## BEGIN RECORDS PROVIDED

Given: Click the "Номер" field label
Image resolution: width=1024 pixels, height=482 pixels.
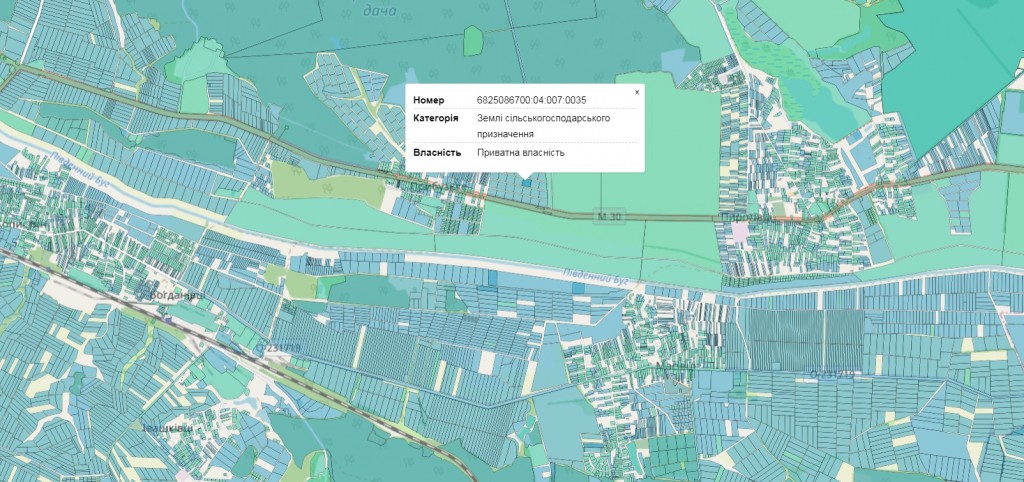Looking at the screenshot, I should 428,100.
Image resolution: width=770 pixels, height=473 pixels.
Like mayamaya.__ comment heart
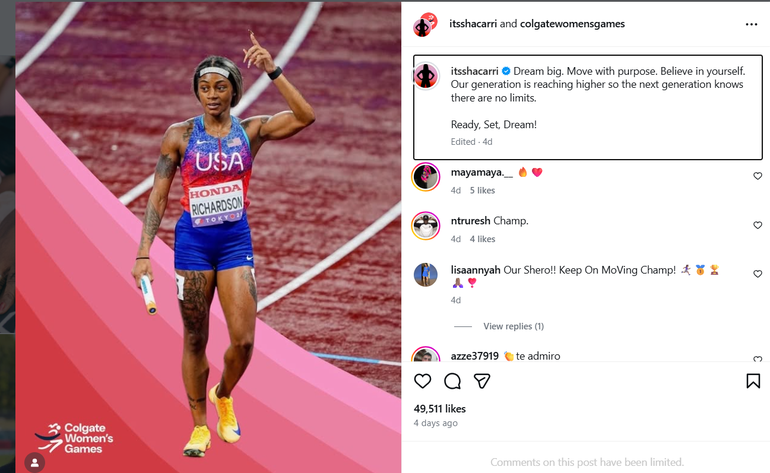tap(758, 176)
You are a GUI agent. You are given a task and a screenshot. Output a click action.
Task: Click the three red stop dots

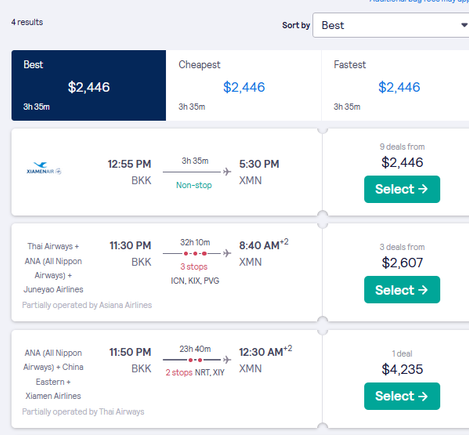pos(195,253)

## END RECORDS PROVIDED

PROBLEM:
Reproduce every line of the records above word for word, leaving out the pictures.

SOLUTION:
Given: Click the "Номер" field label
Image resolution: width=1024 pixels, height=482 pixels.
Looking at the screenshot, I should 428,100.
Image resolution: width=770 pixels, height=473 pixels.
Like mayamaya.__ comment heart
tap(758, 176)
You are a GUI agent. You are given a task and a screenshot. Output a click action.
Task: Click the three red stop dots

pos(195,253)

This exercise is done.